Actualisé 19.05.2007 à 07:50

Mélanie Betancourt fustige «le show médiatique» du président colombien

PARIS - La fille de la Franco-Colombienne Ingrid Betancourt, détenue depuis plus de cinq ans par les FARC en Colombie, a dénoncé vendredi l'attitude d'Alvaro Uribe.

Celui-ci a donné l'ordre à l'armée de préparer une opération pour libérer l'otage.

«Soyons logiques: vous voulez libérer quelqu'un par la force, vous allez l'annoncer comme ça au monde entier, surtout pour que les ravisseurs le sachent et qu'au moindre bruit d'hélicoptère, la première chose qu'ils fassent c'est exécuter l'otage?», s'est-elle interrogée sur France-2, peu après avoir été reçue par le président Nicolas Sarkozy avec plusieurs membres de sa famille.

Pour la jeune femme, il serait inconcevable qu'une telle opération soit menée «alors que, la veille, le président français a appelé directement le président colombien pour lui dire à quel point il fallait trouver une solution».

«Le lendemain, que fait le président colombien? Il dit exactement le contraire, haut et fort, pour que tout le monde l'entende. Pour moi, c'est un affront et c'est un affront qu'il fait à notre président», a poursuivi Mélanie Delloye-Betancourt.

Quant à son entretien avec Nicolas Sarkozy à l'Elysée, «c'était très fort, parce qu'on a vraiment senti à quel point sa détermination était là», a-t-elle commenté. «Il avait une réelle volonté de tout faire pour obtenir la libération de maman.»
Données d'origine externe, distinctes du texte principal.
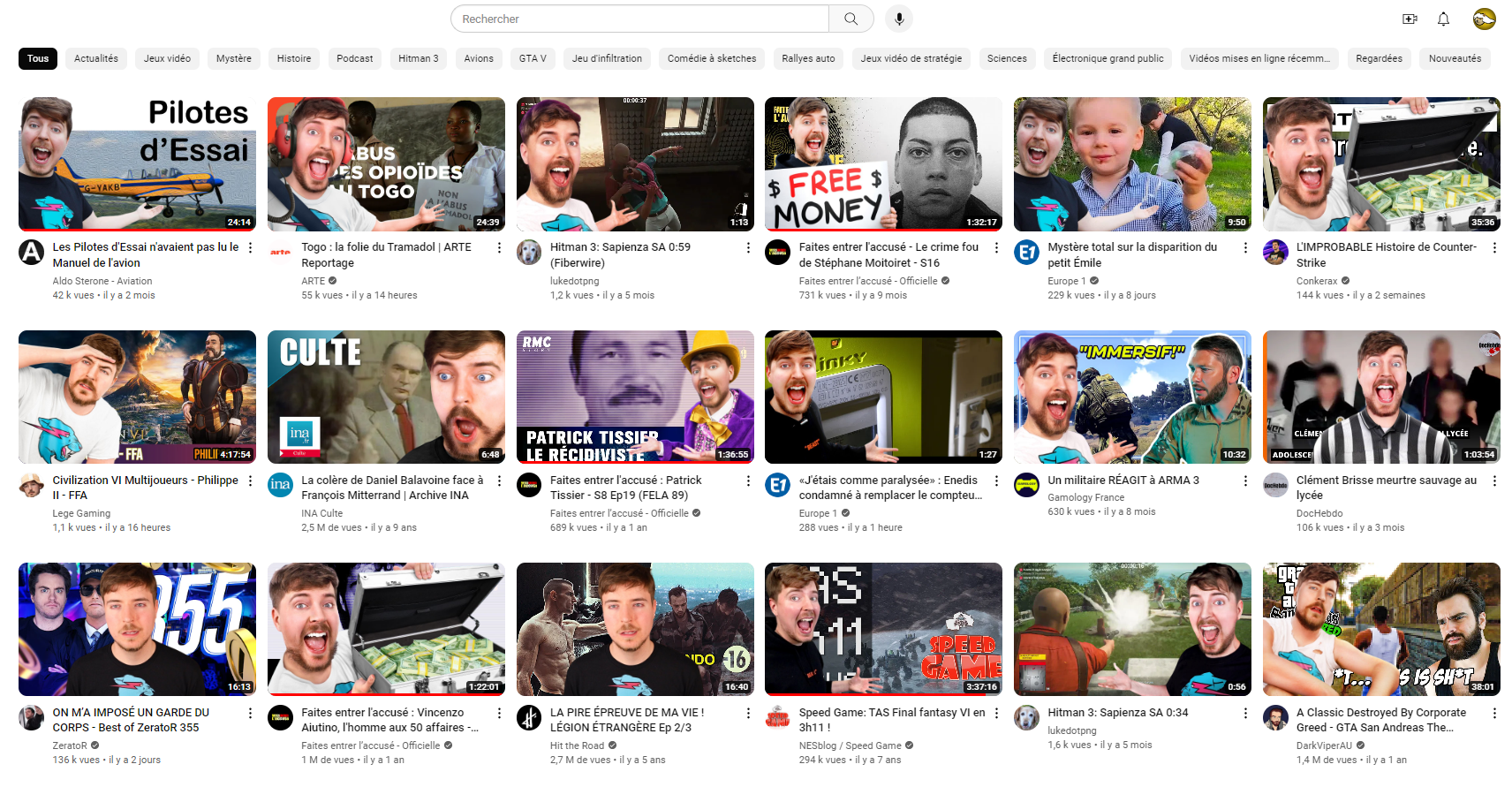Filter by Jeux vidéo de stratégie

pos(911,58)
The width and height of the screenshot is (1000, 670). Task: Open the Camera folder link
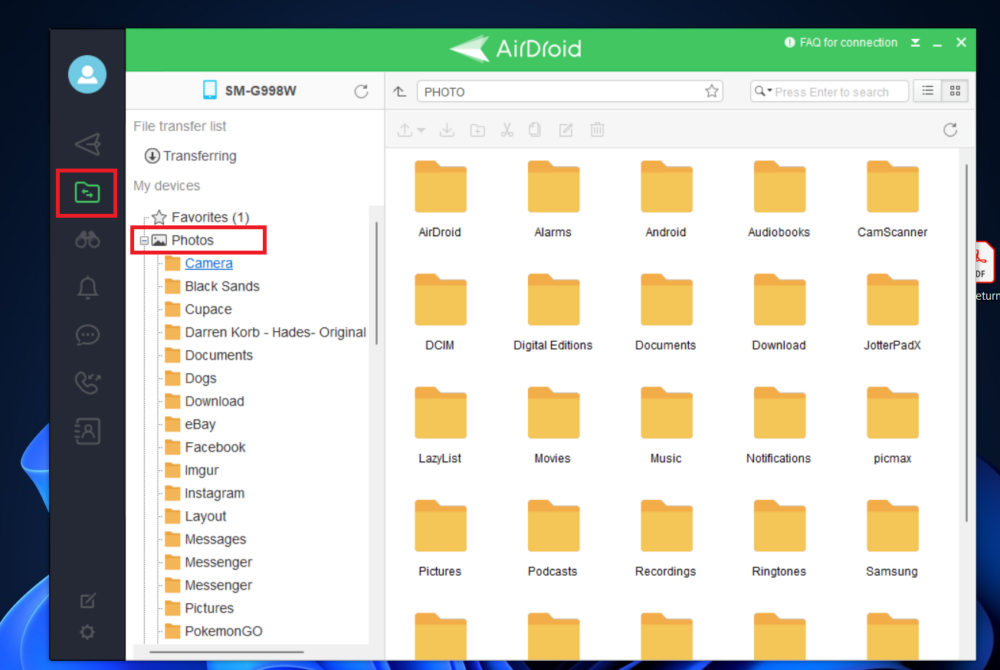tap(208, 263)
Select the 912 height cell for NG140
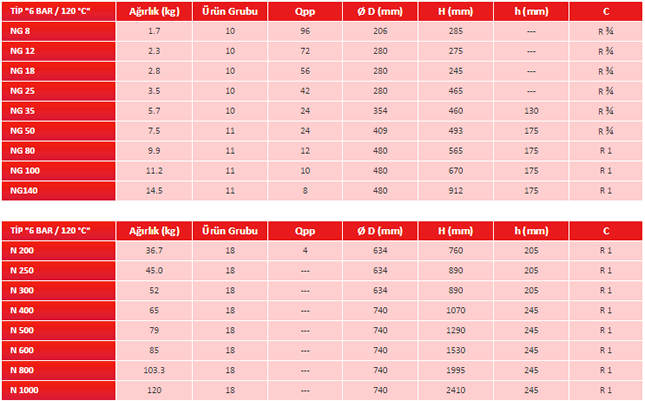645x401 pixels. (456, 191)
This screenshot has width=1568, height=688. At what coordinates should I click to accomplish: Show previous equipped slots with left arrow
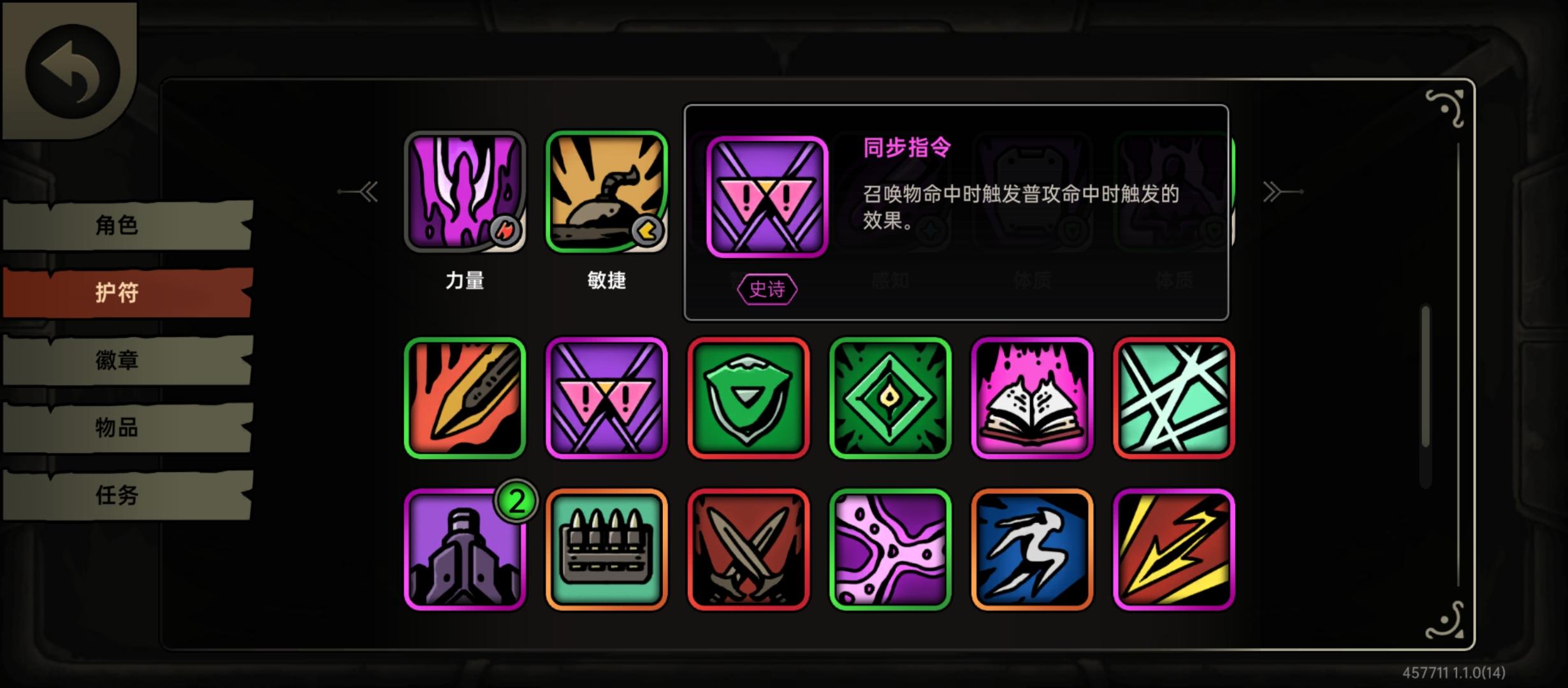(x=359, y=191)
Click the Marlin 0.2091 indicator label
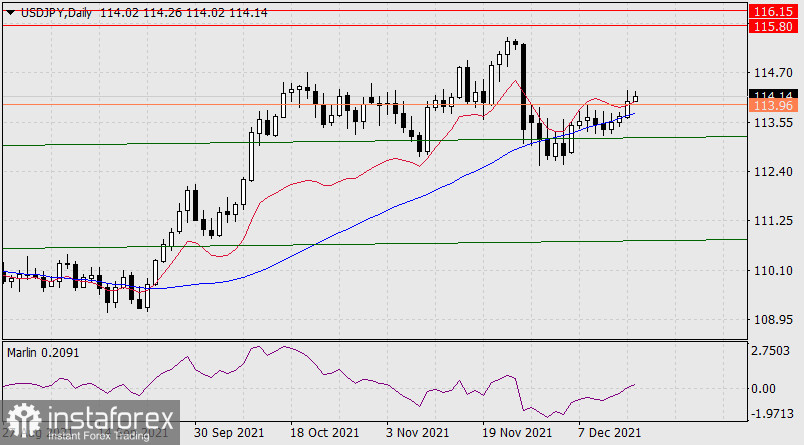This screenshot has width=804, height=445. 45,352
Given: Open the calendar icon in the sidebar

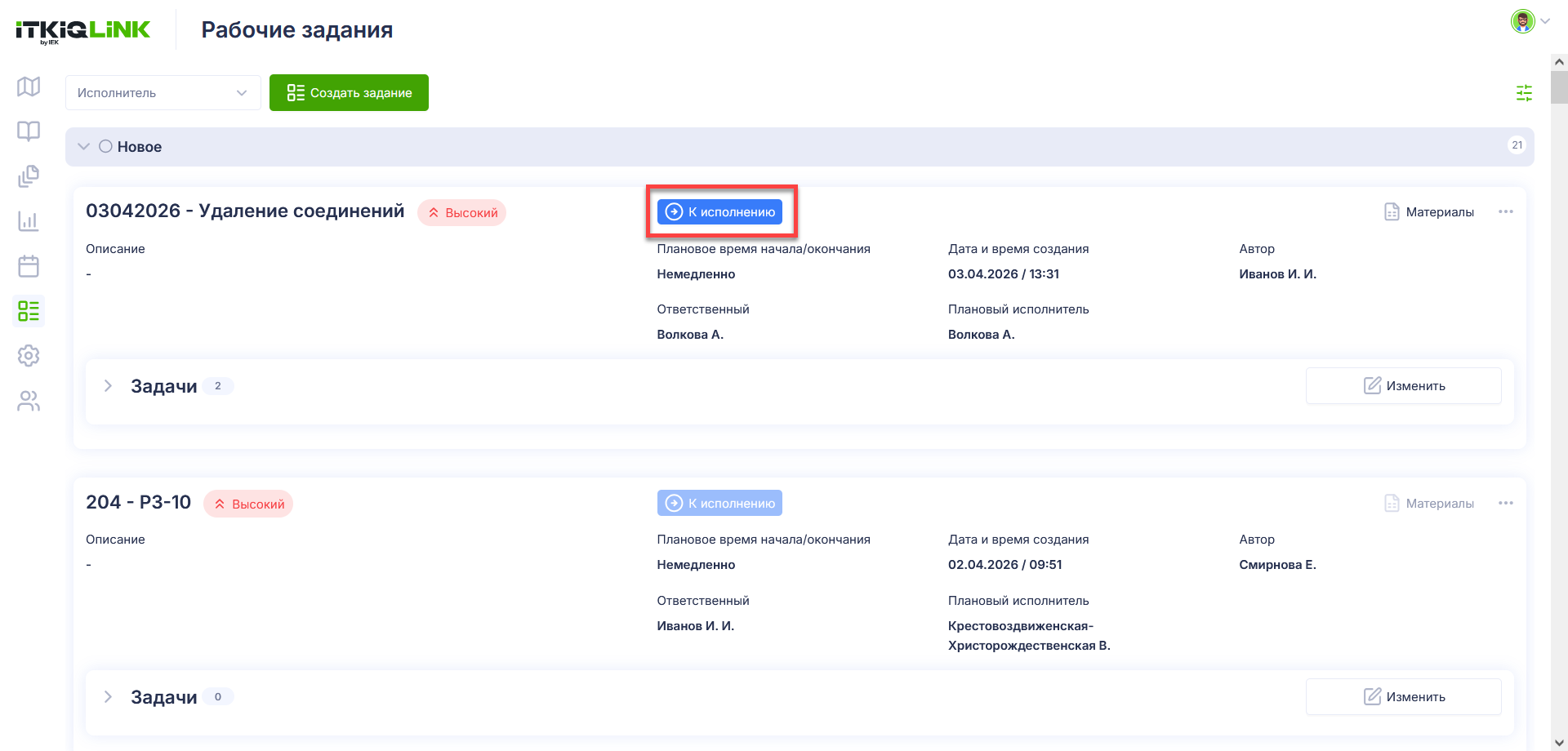Looking at the screenshot, I should (29, 266).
Il s'agissait alors «de voir quelles allaient être les actions fortes qui allaient suivre» pour tenter de faire libérer Ingrid Betancourt, après le témoignage encourageant d'un ancien compagnon de détention de l'otage franco-colombienne, a-t-elle encore expliqué. Mais, «face à ce que vient de faire le président colombien, les choses changent.»

Emboîtant le pas à sa petite-fille, Yolanda Pulecio de Betancourt, la mère de l'otage franco-colombienne, demande au président colombien «de s'abstenir d'insister sur une opération militaire de sauvetage». Dans un communiqué publié samedi matin, elle attire l'attention d'Alvaro Uribe sur «les conséquences qu'une telle décision pourrait avoir sur l'intégrité physique de sa fille au regard du droit international humanitaire».

Le comité de soutien à Ingrid Betancourt dénonce pour sa part le «jeu malsain» auquel se livre selon lui Alvaro Uribe, «tant les FARC ont toujours tué leurs otages dans des situations analogues», rappelle-t-il dans un communiqué. «Le Comité de soutien condamne donc cet effet de manche malheureux et invite Alvaro Uribe à considérer des moyens viables et mieux pensés pour travailler à la réelle libération d'Ingrid Betancourt», poursuit le communiqué.

De son côté, la Fédération internationale des Comités Ingrid Betancourt (FICIB) accueille avec «beaucoup d'inquiétude» les déclarations du président colombien et rappelle dans un communiqué publié vendredi soir «l'opposition unanime des familles à toute opération qui mettrait en danger la vie des otages, et demande à la Communauté Internationale d'intervenir auprès du Président Uribe pour qu'il accepte de s'engager dans la voie d'une solution négociée via un accord humanitaire avec la guérilla, plutôt que dans des actions militaires dont il porterait personnellement la responsabilité des conséquences».